A review of six studies that evaluated the effects of meat and vegetarian diets on mortality involving more than 1.5 million people concluded all-cause mortality is higher for those who eat meat, particularly red or processed meat, on a daily basis.
The work by physicians from Mayo Clinic in Arizona published in the Journal of the American Osteopathic Association helps to affirm claims by the United Nations International Agency for Research on Cancer (IARC) claim that meat is a carcinogen as dangerous as plutonium or cigarette smoking. Despite variability in the data, they still conclude that increased intake of red meat, especially processed red meat, is associated with increased all-cause mortality.
While findings for U.S. and European populations differed somewhat, they found the steepest rise in mortality at the smallest increases of intake of total red meat. That 2014 study followed more than one million people over 5.5 to 28 years and considered the association of processed meat (such as bacon, sausage, salami, hot dogs and ham), as well as unprocessed red meat (including uncured, unsalted beef, pork, lamb or game).
A 2014 meta-analysis examined associations with mortality from cardiovascular disease and ischemic heart disease. In that study of more than 1.5 million people, researchers found only processed meat significantly increase the risk for all-cause mortality.
Combined, the findings of these studies are statistically significant in their similarity, the reviewers noted. Further, a 2003 review of more than 500,000 participants found a decreased risk of 25 percent to nearly 50 percent of all-cause mortality for very low meat intake compared with higher meat intake.
They also found a 3.6-year increase in life expectancy for those on a vegetarian diet for more than 17 years, as compared to short-term vegetarians.

Stored data:
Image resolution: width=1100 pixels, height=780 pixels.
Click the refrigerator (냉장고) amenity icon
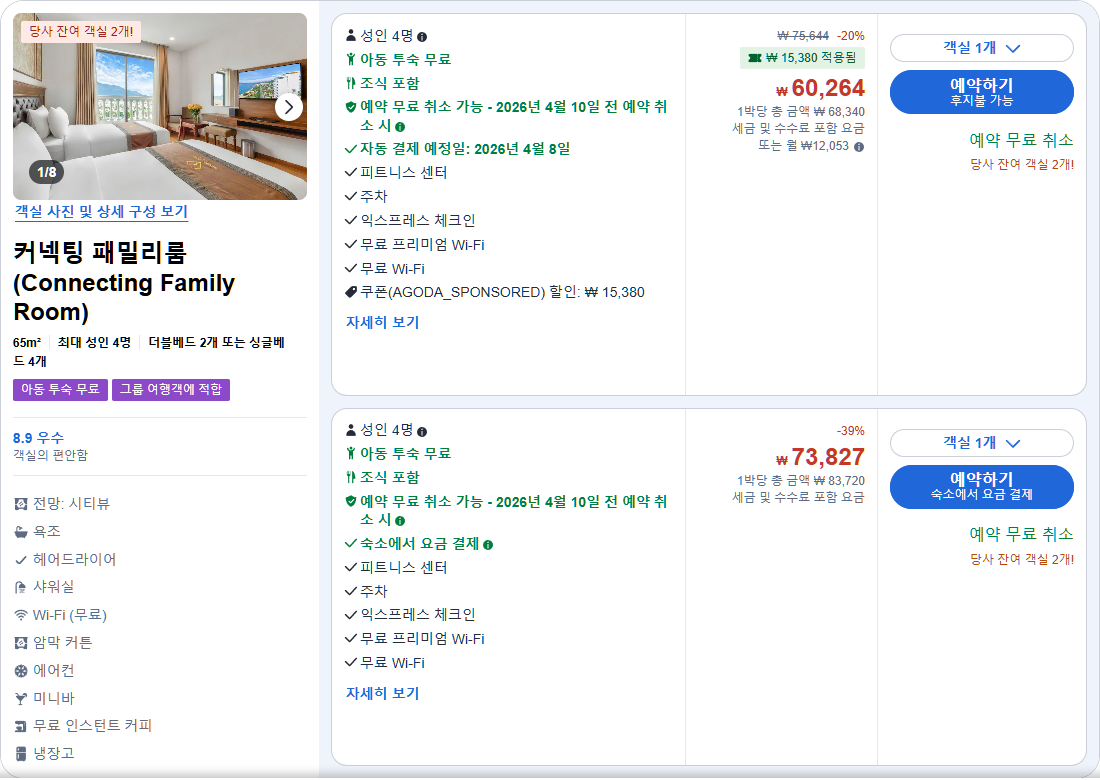(x=21, y=752)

What you should do: Reproduce the passage on meat intake and mortality above, everything from "A 2014 meta-analysis" down to "to short-term vegetarians.".

Completed task:
A 2014 meta-analysis examined associations with mortality from cardiovascular disease and ischemic heart disease. In that study of more than 1.5 million people, researchers found only processed meat significantly increase the risk for all-cause mortality.
Combined, the findings of these studies are statistically significant in their similarity, the reviewers noted. Further, a 2003 review of more than 500,000 participants found a decreased risk of 25 percent to nearly 50 percent of all-cause mortality for very low meat intake compared with higher meat intake.
They also found a 3.6-year increase in life expectancy for those on a vegetarian diet for more than 17 years, as compared to short-term vegetarians.